4. Was geht uns das an?

Dass "es" uns angeht, kann jeder sehen, der sich jetzt über hohe Spritpreise aufregt.

Wer nicht wahrhaben möchte, dass auch die Regierungen Chinas, Russlands, der USA "UNSERE" Regierungen sind, an die wir berechtigt sind, Forderungen zu stellen, muss vollständig bescheuert und naiv sein, denn deren Politik betrifft täglich die gesamte Welt.
Und es fehlt nur daran, dass wir sie nicht mitwählen dürfen und uns hierzulande mit Politikern abfinden, die uns den Fürsten spielen wollen, denen sich "in unserem Interesse niemand aus der Welt einzumischen" habe.
Aber das ist Illusion, denn gerade Deutschland als Exportmacht mischt sich a) überall wirtschaftlich ein und ist b) extrem einmischungsanfällig, wie sich nun zeigt, wenn Unionsparteien, SPD und GRÜNE die "strategischen Öl-Reserven" angrapschen, obwohl der Preisanstieg dazu nicht legitimiert.

Wenn die Politik international der tatsächlich Überzeugung ist und juristisch nachweisen kann, dass die Energiekonzerne die Katastrophe zu Preistreiberei ausnutzen, dann sollten sie legislativ eingreifen anstatt das vermeintlich böse Spiel durch Anzapfen der "strategischen Reserven" mitzumachen, denn z.B. nach bundesdeutschem Recht ist der Wucher untersagt.
Aber stattdessen lassen wir die Politik an den hohen Energiepreisen noch mitverdienen - und bewundern noch die Merkel und Schröder, wenn sie nun mit dem Verbrauch der "strategischen Ölreserve" prahlen. 

Und die einfachste Lösung: zumindest zeitweiliges Tempolimit?
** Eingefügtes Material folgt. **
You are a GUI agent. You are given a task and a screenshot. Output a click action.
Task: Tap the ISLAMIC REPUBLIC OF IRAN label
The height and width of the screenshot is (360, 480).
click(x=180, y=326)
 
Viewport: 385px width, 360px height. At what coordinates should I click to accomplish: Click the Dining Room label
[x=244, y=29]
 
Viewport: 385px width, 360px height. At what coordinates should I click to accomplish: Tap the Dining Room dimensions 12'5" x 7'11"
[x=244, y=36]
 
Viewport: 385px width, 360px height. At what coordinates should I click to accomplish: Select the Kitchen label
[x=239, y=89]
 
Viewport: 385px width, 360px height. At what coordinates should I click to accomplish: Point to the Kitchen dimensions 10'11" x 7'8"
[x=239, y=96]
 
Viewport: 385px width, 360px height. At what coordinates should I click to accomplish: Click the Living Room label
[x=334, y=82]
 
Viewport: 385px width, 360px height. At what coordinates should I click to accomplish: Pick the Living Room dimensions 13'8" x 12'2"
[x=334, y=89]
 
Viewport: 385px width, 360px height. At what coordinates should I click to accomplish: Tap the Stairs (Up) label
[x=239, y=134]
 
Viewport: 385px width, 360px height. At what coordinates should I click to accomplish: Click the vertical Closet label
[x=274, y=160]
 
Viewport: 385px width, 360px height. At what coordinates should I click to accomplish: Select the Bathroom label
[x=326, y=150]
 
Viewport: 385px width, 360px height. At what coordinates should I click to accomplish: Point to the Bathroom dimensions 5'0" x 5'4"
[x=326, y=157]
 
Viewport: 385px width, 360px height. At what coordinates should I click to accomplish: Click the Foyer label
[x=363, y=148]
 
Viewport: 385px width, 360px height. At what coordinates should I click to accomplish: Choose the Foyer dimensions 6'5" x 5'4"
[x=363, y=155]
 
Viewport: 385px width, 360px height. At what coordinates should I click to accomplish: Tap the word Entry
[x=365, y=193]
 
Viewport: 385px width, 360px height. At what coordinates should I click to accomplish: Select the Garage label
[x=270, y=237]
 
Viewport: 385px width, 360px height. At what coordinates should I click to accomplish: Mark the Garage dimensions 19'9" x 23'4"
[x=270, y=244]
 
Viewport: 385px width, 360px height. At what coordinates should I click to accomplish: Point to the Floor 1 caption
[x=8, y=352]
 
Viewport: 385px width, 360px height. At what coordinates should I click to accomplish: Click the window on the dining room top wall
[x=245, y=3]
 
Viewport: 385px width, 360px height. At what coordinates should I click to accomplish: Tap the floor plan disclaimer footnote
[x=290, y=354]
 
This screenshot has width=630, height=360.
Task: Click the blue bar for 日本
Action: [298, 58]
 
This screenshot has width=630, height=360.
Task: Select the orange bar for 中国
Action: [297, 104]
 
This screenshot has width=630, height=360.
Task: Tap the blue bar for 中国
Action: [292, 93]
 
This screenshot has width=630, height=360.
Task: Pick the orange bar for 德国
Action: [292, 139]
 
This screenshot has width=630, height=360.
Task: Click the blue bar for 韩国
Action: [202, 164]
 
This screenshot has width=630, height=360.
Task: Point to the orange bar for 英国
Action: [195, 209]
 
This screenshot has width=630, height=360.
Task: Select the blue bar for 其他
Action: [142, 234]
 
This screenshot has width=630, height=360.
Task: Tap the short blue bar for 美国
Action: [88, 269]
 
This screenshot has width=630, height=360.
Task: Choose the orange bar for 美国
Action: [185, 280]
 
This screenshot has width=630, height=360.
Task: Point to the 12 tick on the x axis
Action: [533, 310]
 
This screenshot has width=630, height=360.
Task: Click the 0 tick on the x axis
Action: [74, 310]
Das würde Öl-Einsparung bringen und die Nachfrage dem geringeren Angebot anpassen. Aber Merkel und Schröder sind scharf auf die Stimmen jedes uneinsichtigen Autofahrers. Der Opportunismus hat immer Konjunktur.

Ich bin so stolz auf die Wähler:-) und stolz auf die Politik insgesamt.